Entries shown:
►
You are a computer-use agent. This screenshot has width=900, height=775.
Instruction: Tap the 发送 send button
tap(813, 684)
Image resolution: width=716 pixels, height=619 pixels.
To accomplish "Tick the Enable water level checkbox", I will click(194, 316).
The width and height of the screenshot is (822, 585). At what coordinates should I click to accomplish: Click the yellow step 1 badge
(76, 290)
◄
►
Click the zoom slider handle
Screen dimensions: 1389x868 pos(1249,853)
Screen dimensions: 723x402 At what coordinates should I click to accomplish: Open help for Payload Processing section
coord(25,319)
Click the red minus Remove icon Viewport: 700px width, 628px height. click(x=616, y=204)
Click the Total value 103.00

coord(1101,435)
◄
►
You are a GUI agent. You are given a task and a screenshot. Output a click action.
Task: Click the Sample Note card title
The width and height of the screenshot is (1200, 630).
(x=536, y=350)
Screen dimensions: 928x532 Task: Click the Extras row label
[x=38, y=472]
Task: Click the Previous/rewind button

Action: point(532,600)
◄
Task statement: Copy the stretch of lines from the one containing "Click the zoom slider handle" through the one containing "coord(1101,435)", with nothing changed.

Answer below:
Click the zoom slider handle
Screen dimensions: 1389x868 pos(1249,853)
Screen dimensions: 723x402 At what coordinates should I click to accomplish: Open help for Payload Processing section
coord(25,319)
Click the red minus Remove icon Viewport: 700px width, 628px height. click(x=616, y=204)
Click the Total value 103.00

coord(1101,435)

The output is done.